- Born: 6 February 1915 Hutchesontown, Glasgow
- Died: 1 March 1945 (aged 30) Kervenheim, Rhineland, Germany
- Buried: Reichswald Forest War Cemetery, near Kleve
- Allegiance: United Kingdom
- Branch: British Army
- Service years: 1943 - 1945
- Rank: Private
- Service number: 1592376
- Unit: King's Shropshire Light Infantry
- Conflicts: World War II Western Allied invasion of Germany †;
- Awards: Victoria Cross

= James Stokes (VC) =

Recipient of the Victoria Cross

Private James Stokes VC (6 February 1915 – 1 March 1945) was a British Army soldier and a Scottish recipient of the Victoria Cross, the highest and most prestigious award for gallantry in the face of the enemy that can be awarded to British and Commonwealth forces.

==Details==
Stokes was 30 years old, and a private in the 2nd Battalion, King's Shropshire Light Infantry, British Army during the Second World War. He was killed in action on 1 March 1945, in Kervenheim, Rhineland, Germany where his actions earned him the Victoria Cross.
In Germany, on 1st March, 1945, during an attack on Kervenheim, Private Stokes was a member of the leading section of a platoon pinned down by heavy fire from a farm building. Without waiting for orders Private Stokes dashed through the enemy fire, to disappear inside this building. The fire stopped, and he reappeared, wounded in the neck, bringing with him twelve prisoners.
This valiant action enabled the platoon to advance to the next objective. Private Stokes was ordered back to a Regimental Aid Post, but refused to go. The platoon then encountered heavy fire from a house on the left. Again without waiting for orders, Private Stokes rushed the house by himself and all firing from it ceased. His gallantry enabled his platoon, which he subsequently rejoined bringing five more prisoners, to continue the advance.
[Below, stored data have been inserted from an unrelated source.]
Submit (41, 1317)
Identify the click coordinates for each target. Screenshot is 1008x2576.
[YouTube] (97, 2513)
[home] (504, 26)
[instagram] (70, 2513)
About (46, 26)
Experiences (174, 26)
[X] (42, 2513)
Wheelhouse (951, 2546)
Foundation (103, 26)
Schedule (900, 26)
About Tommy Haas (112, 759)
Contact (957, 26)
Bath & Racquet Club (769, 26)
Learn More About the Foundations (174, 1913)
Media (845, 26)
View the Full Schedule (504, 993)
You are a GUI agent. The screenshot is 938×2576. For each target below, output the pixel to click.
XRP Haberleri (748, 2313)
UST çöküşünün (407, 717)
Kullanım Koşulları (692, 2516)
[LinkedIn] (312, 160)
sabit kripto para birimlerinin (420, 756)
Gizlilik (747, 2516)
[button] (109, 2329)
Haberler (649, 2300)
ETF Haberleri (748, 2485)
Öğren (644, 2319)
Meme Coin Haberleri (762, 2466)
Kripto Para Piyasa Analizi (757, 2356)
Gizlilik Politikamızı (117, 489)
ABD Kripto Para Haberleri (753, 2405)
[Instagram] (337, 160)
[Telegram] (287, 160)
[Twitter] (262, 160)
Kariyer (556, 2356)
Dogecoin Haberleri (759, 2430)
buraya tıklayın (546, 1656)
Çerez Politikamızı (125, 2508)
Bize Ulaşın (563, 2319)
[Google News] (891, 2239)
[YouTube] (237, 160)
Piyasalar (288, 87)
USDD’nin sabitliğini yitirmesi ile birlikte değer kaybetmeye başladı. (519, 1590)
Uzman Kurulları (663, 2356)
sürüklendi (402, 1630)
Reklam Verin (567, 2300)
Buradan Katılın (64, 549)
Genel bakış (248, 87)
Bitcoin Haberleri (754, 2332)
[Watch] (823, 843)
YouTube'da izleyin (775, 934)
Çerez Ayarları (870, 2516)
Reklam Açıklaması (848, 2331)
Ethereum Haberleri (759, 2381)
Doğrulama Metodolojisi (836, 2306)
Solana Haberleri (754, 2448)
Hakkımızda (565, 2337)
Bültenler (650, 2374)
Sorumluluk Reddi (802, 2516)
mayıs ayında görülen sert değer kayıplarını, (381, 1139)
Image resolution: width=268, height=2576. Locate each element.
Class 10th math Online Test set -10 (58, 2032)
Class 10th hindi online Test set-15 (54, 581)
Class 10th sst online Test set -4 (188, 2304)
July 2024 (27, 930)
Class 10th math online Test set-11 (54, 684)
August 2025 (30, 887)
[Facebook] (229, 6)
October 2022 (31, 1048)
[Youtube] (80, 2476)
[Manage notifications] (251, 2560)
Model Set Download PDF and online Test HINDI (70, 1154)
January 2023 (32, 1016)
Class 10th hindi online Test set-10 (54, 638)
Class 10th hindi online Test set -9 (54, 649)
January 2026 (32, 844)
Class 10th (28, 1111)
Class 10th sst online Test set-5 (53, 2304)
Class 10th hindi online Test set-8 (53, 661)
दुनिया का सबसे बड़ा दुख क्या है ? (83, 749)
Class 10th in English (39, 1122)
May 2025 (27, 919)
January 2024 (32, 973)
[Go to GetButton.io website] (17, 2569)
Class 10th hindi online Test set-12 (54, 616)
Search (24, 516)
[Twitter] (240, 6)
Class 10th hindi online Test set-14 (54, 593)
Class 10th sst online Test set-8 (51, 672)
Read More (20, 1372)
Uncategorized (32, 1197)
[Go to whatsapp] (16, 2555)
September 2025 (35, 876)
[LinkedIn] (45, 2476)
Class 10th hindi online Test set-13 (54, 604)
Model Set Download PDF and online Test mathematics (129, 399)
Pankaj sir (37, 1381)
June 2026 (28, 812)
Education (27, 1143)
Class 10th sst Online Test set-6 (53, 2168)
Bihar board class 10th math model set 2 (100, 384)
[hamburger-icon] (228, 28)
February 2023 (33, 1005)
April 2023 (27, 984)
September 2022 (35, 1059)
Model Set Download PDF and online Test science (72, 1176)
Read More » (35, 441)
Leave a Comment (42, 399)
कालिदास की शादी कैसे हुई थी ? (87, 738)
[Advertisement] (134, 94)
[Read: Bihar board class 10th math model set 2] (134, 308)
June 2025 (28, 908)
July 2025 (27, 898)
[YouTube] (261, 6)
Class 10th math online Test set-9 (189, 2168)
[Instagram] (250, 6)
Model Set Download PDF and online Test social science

In the final assault Private Stokes, now severely wounded, once more dashed to the objective through intense fire. He finally fell, firing his rifle to the last. It was found that he had been wounded eight times in the upper part of the body. Private Stokes's one object throughout this action was to kill the enemy, at whatever personal risk. His magnificent courage, devotion to duty, and splendid example inspired all around him, and ensured the success of the attack at a critical moment; moreover, his self-sacrifice saved his Platoon and Company heavy casualties.